# CONSIGNES
[A] D'après le texte extrait du débat parlementaire sur les chemins de fer, qu'est-ce qui a retardé la section de Gand vers Lille ? Répondez en une à trois phrases.
[B] Poursuivez le discours du ministre dans le texte extrait du débat parlementaire sur les chemins de fer, à partir de sa dernière phrase.

# TEXTE EXTRAIT

M. Duvivier. - Il n’y a pas de contestation à l’égard de cette
section.
M. le ministre des travaux
publics (M. Nothomb). – On dit
qu’il n’y a pas de contestation, je dois relever cette observation qui n’est
pas exacte. Messieurs, il y a contestation dans ce sens que deux directions ont
été proposées. Le gouvernement, en instituant une commission d’enquête ; n’a
pas entendu se lier à l’avis de cette commission, de sorte qu’il est vrai de
dire qu’il y a contestation pour toutes les parties de l’embranchement du
Hainaut. Toutefois la commission a été unanime quant aux deux sections
extrêmes, celle de Bruxelles à Tubise et celle de Mons à la frontière de France
; mais le rapport de la commission n’est qu’un avis, d’un grand poids sans
doute.
Immédiatement après le vote de
la loi du 26 mai dernier, qui donnait une extension à celle du 1er mai, en
décrétant d’autres lignes de chemin de fer, deux nouveaux ingénieurs-directeurs
ont été nommés ; leur nomination a été signée par le Roi, le jour même où la
loi nouvelle a été sanctionnée ; les études ont été immédiatement commencées.
Une difficulté de direction, qui, je puis le dire, a été suscitée dans la
chambre même, a malheureusement amené un retard pour la section de Gand vers
Lille ; si cette difficulté n’était pas survenue, déjà une partie de cette
ligne serait mise en adjudication ; néanmoins j’espère que prochainement une
décision sera prise, et que bientôt une partie de l’embranchement vers Lille
pourra être en exécution.

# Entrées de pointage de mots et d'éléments
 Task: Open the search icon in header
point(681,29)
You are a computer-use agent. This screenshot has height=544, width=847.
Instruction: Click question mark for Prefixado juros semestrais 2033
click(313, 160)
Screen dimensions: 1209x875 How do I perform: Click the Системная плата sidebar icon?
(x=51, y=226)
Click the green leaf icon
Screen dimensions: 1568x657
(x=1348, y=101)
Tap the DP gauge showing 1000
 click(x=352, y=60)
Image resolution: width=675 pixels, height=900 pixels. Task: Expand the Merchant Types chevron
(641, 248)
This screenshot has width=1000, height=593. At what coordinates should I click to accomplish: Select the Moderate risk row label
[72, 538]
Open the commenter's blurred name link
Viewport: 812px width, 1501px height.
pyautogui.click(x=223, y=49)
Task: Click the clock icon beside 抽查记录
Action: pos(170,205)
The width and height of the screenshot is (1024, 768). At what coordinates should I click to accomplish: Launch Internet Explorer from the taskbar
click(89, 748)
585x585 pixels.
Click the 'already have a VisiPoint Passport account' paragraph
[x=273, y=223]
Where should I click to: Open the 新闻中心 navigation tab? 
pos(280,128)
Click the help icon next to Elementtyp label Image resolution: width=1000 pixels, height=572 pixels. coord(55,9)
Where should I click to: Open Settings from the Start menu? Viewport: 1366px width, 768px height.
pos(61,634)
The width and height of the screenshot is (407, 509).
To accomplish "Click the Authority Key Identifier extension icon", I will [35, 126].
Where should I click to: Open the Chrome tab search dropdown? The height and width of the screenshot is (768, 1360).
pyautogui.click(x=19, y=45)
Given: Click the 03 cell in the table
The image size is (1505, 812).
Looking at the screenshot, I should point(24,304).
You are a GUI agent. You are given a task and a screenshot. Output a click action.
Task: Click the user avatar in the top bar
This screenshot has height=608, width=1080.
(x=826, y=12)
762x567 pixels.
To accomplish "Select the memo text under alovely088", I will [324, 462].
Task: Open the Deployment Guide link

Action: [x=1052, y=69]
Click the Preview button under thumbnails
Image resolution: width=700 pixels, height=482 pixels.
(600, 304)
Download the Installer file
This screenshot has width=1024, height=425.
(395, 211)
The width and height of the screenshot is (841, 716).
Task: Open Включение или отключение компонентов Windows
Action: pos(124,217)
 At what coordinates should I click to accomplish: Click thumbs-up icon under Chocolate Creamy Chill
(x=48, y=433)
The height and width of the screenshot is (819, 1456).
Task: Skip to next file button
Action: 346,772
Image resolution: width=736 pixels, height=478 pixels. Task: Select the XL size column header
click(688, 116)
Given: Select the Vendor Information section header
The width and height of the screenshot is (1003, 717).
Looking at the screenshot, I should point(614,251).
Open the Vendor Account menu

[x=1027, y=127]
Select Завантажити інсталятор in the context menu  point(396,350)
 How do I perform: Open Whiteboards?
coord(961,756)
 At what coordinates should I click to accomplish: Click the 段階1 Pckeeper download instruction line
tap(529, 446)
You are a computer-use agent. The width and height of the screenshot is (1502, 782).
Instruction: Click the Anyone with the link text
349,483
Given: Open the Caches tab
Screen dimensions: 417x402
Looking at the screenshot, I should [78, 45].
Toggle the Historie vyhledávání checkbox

# RÉPONSES
[A] Le retard vient d'une difficulté de direction qui, selon le ministre, a été suscitée dans la chambre même. Sans cette difficulté, une partie de cette ligne serait déjà mise en adjudication.

[B]
Les études des chemins de fer
de Namur, du Limbourg et de Luxembourg, sont également commencées. Quant au
chemin de fer du Limbourg, la chambre, en décrétant que cette province serait
rattachée au chemin de fer de l’Etat, a tacitement limité la dépense ; l’étude,
d’après ces bases, sera très prochainement achevée. Les études des chemins de
fer de Namur et de Luxembourg se tiennent : il faut que la direction du chemin
de fer de Namur soit décidée avant que l’étude de celui de Luxembourg puisse se
faire d’une manière définitive.
En votant la loi du 26 mai, la
première pensée de la chambre avait d’abord été d’y insérer que la ville de
Namur serait rattachée au chemin de fer de l’Etat à Tirlemont, mais l’on a
reconnu qu’il serait plus prudent de ne pas indiquer le point du chemin de fer
de l’Etat qui serait mis en contact avec la ville de Namur, et l’on a voulu
laisser au gouvernement une latitude absolue à cet égard, mais en exigeant qu’il
fît l’étude la plus large. C’est ainsi que nous avons entendu la preuve de
confiance que la chambre nous a donnée dans cette circonstance. L’étude du
chemin de fer de Namur ne sera donc pas faite dans un seul sens, la direction
de Tirlemont, par exemple, mais dans différents sens, et je crois qu’en faisant
une étude aussi complète, l’administration s’est conformée au désir de la
chambre. Du reste, tous les travaux des ingénieurs seront publiés, et le
gouvernement justifiera, j’espère, la confiance de la législature.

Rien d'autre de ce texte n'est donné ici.